Ребе Ашер оставил это строгое помещение с идолами на стенах и заторопился на мельницу, где нашел только одного пожилого работника, вращавшего жернов. На полу лежали пустые мешки.
– Где Менахем? – спросил ребе.
– Он оставил нас, – ответил мужчина, продолжая неторопливо вращать верхний жернов; тонкая струйка крупы текла в большое глиняное блюдо.
Полный глубокого беспокойства, ребе Ашер побрел по улочке к тому месту, где должна была воздвигнуться базилика, и увидел там Иоханана и Менахема. Они наполняли мешки щебенкой от снесенных домов, а рабы из африканской пустыни таскали их на окраину города и сваливали содержимое в вади. Отец и сын вежливо встретили ребе, который спросил:
– Менахем, могу я поговорить с тобой?
Высокий юноша, окрепший и загоревший от работы на свежем воздухе, проследовал за ребе подальше от рабов, и Божий человек спросил его:
– Ты сделал то, о чем мы говорили? Стоимостью в десять драхм, при свидетелях?…
Словно эта странная задача была кошмаром из его изломанного прошлого, Менахем отпрянул и смущенно сказал:
– Я был очень занят на работе здесь…
– Ты ушел с мельницы?
– Да. Я буду помогать выкладывать тут большую мозаику.
И снова это слово – «большая», подумал ребе Ашер. Почему большие размеры так соблазняют творческих людей? Но Менахем заговорил торопливо, словно стесняясь своего бегства:
– Сначала я занялся поисками цветных камней. Мой отец все разметит. А потом, когда плоскость будет готова, мы с отцом будем работать над рисунком.

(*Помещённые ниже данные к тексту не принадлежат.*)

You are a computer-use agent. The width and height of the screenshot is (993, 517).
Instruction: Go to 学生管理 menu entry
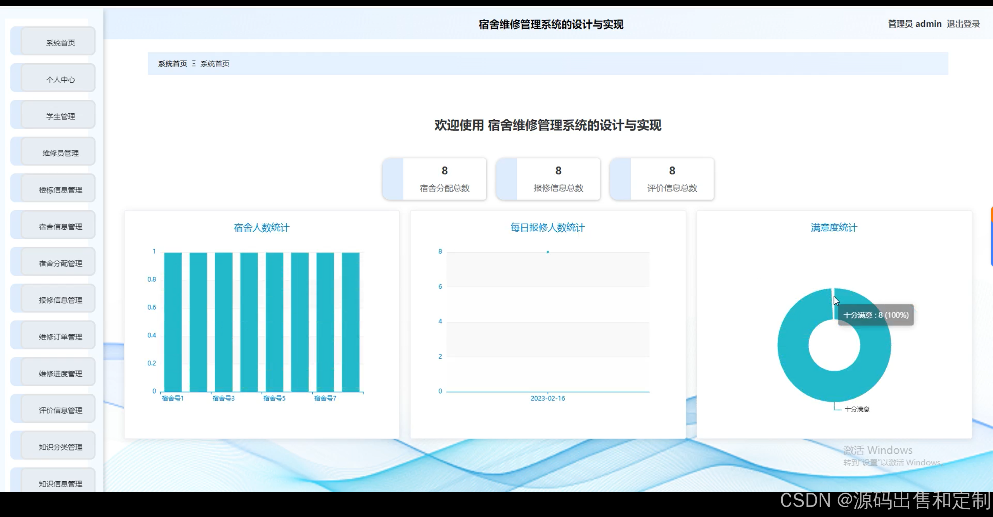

– Но, Менахем! Ты же хотел стать настоящим евреем!
Юноше захотелось сказать: «Если бы вы искренне желали сделать меня евреем, я бы уже был им!» – но из уважения к старому раввину лишь пробормотал: «У меня много работы, ребе» – и отошел.
И тут же со стороны восточной стены послышались крики и взметнулись языки пламени. Поспешив туда, Менахем и ребе Ашер увидели, как византийские солдаты избивают какого-то молодого еврея, а рабочие пытаются затушить пламя, охватившее склад. В нем сборщики налогов хранили продукты, взысканные с жителей Макора. Прежде чем ребе Ашер успел вмешаться и спасти мальчишку, он увидел высокую фигуру отца Эйсебиуса, который пробирался сквозь толпу, бесцеремонно разбрасывая горожан в стороны, словно те были пучками соломы. Он мрачным холодным взглядом уставился на огонь.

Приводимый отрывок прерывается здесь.